16 Now a priest of Midian had seven daughters, and they came to draw water and fill the troughs to water their father’s flock. 17 Some shepherds came along and drove them away, but Moses got up and came to their rescue and watered their flock.

18 When the girls returned to Reuel their father, he asked them, “Why have you returned so early today?”

19 They answered, “An Egyptian rescued us from the shepherds. He even drew water for us and watered the flock.”

20 “And where is he?” Reuel asked his daughters. “Why did you leave him? Invite him to have something to eat.”

21 Moses agreed to stay with the man, who gave his daughter Zipporah to Moses in marriage. 22 Zipporah gave birth to a son, and Moses named him Gershom, saying, “I have become a foreigner in a foreign land.” Exodus 2:16-22

Moses’ name means “to draw out” so when he drew water for the sisters, it was no small irony or play on words.

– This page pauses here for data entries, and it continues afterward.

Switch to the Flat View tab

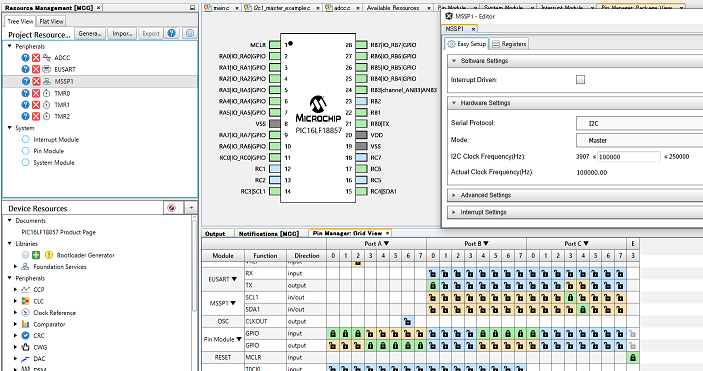(x=51, y=21)
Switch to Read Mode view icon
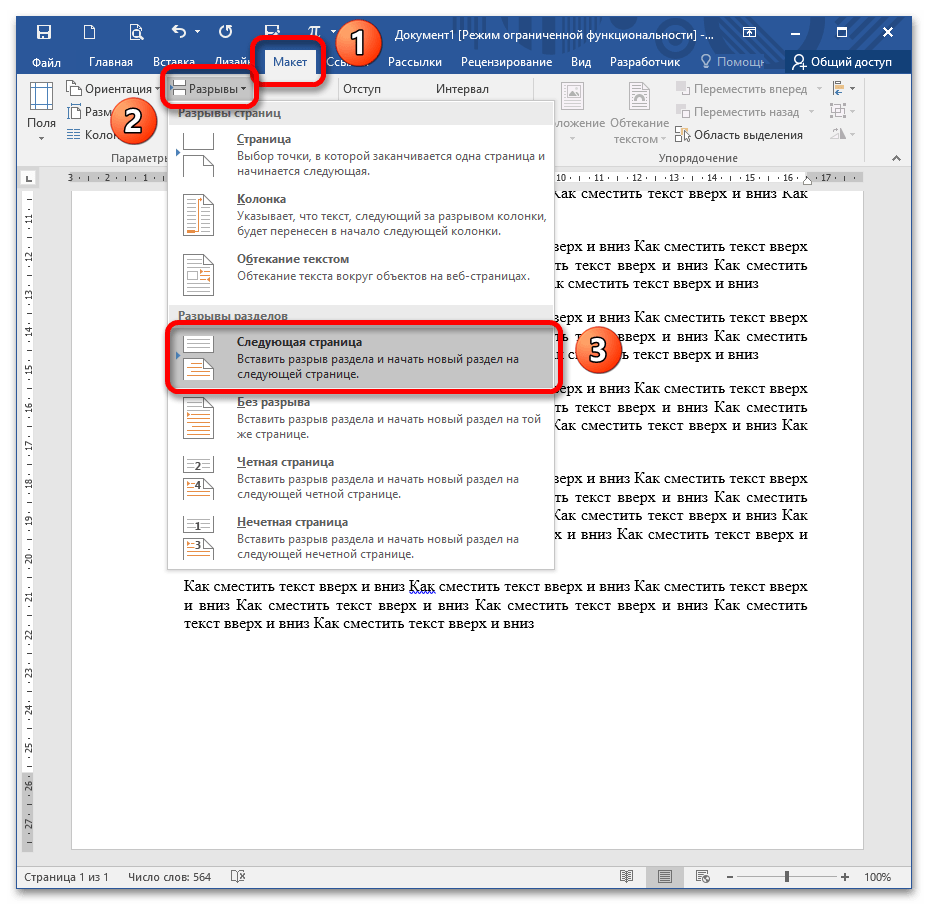Screen dimensions: 928x905 pyautogui.click(x=626, y=877)
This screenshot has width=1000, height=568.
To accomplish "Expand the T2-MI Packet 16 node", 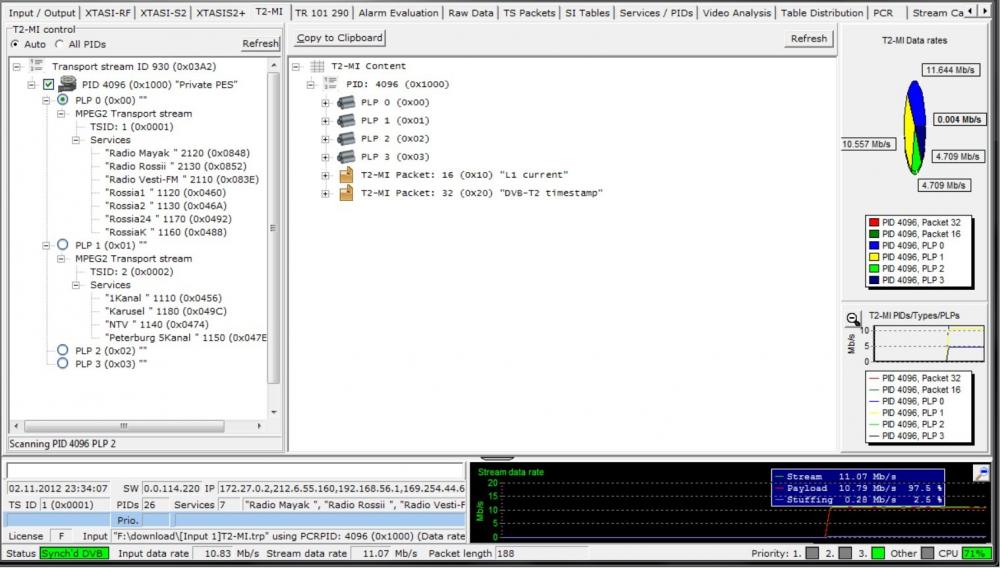I will (x=325, y=175).
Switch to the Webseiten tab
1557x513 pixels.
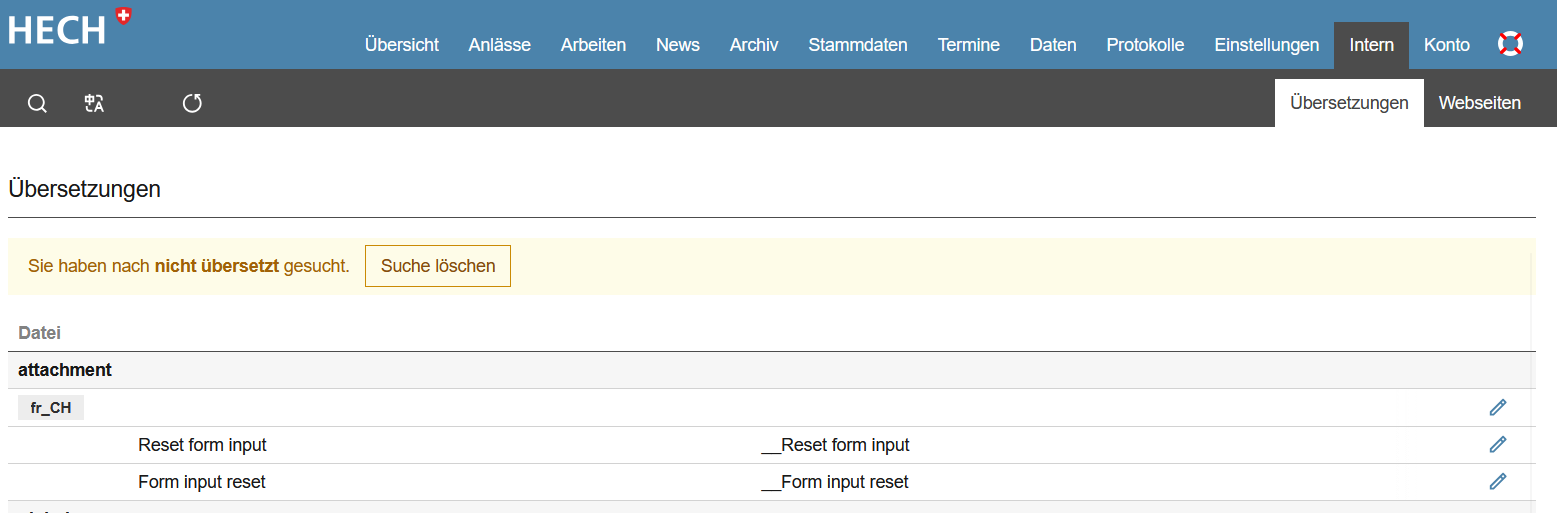(1479, 103)
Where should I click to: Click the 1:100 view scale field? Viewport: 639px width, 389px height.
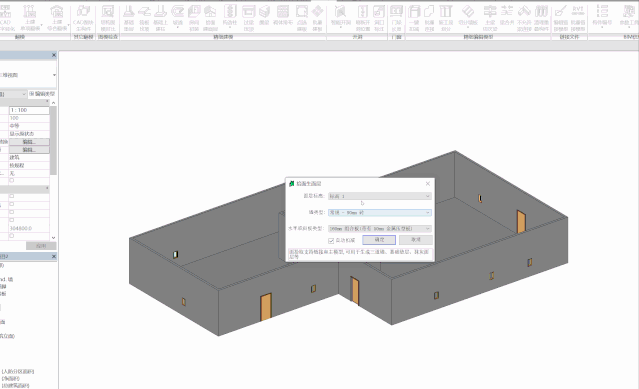pos(29,110)
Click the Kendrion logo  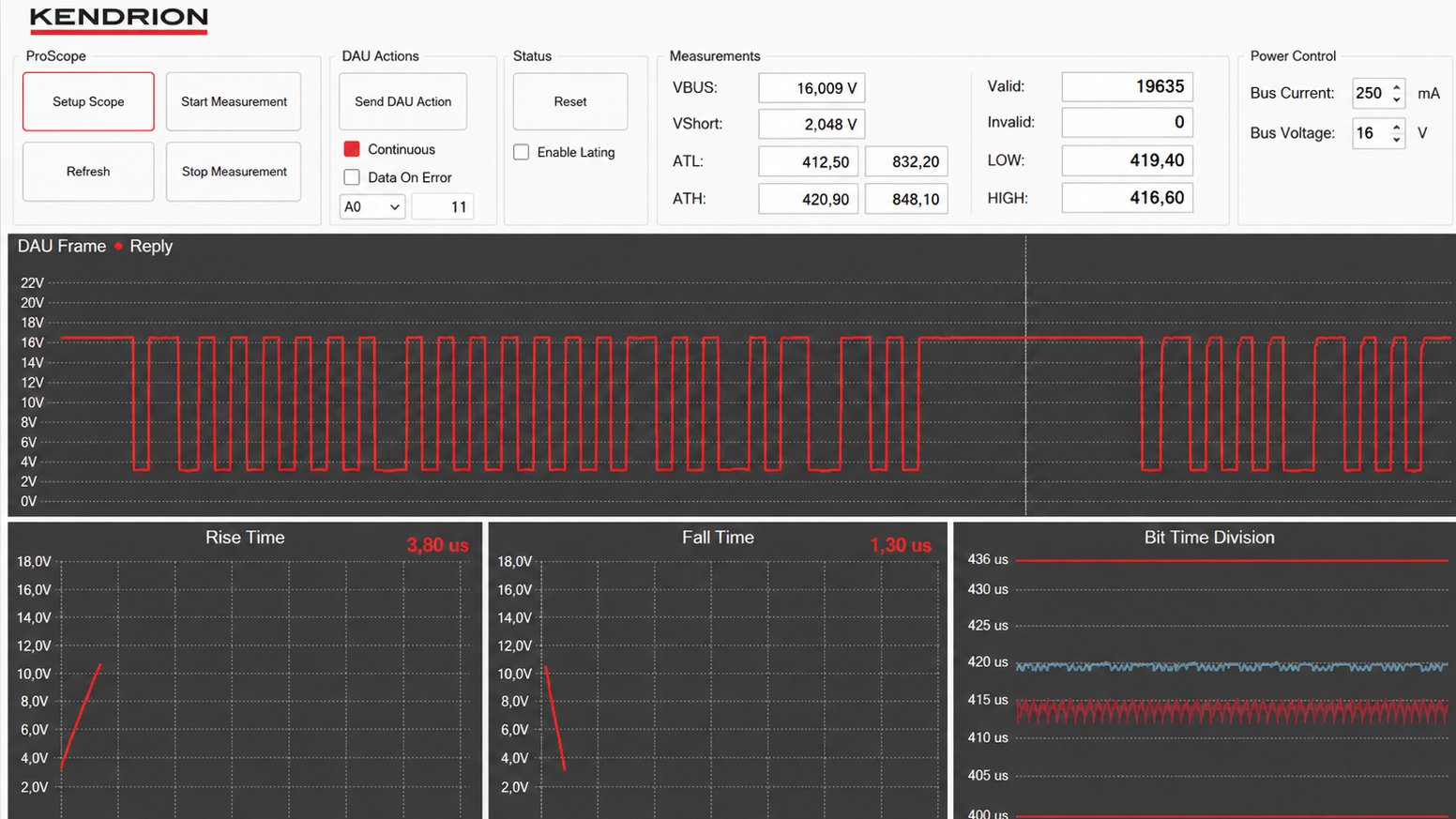click(x=118, y=19)
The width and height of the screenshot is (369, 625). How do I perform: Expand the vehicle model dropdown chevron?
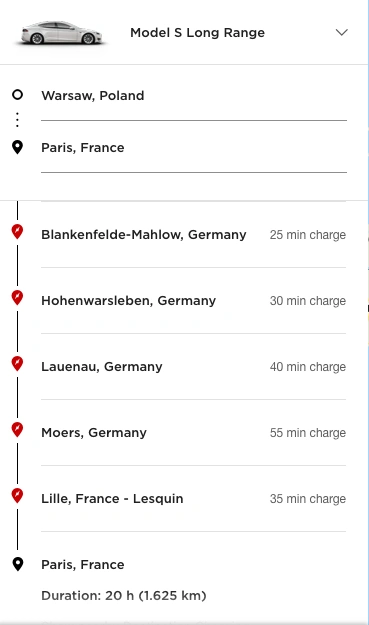(342, 32)
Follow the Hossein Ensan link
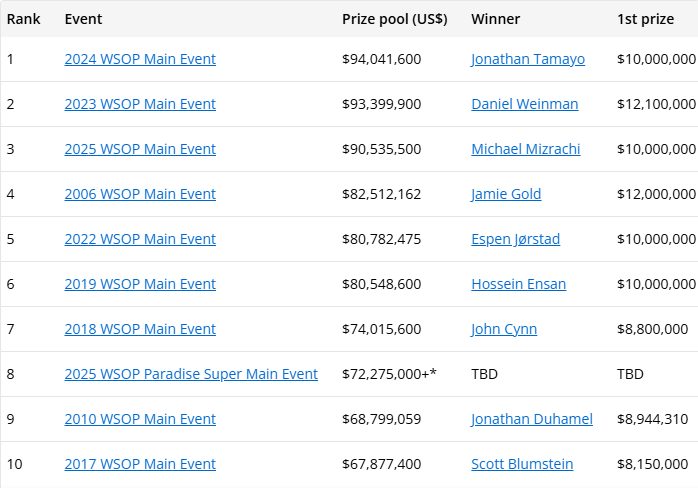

Moses got a pretty good deal. He watered a flock and gained a wife for the trouble!

Notice, though, they they named their firstborn Gershom, meaning “I have become a foreigner in a foreign land.” Getting back to Canaan was always on their minds, even though it wasn’t apparent what that would involve or how they would get there. It was a longing they had.

How’s your longing for the Promised Land, Heaven? Do you think about it? If so, what comes to mind? Do you stare up in the skies and wonder about it? Do you wonder what your loved ones are doing up there?

This world is not our home; we really are only passing through.

Take that to heart today as you consider the subject of heaven and eternal life.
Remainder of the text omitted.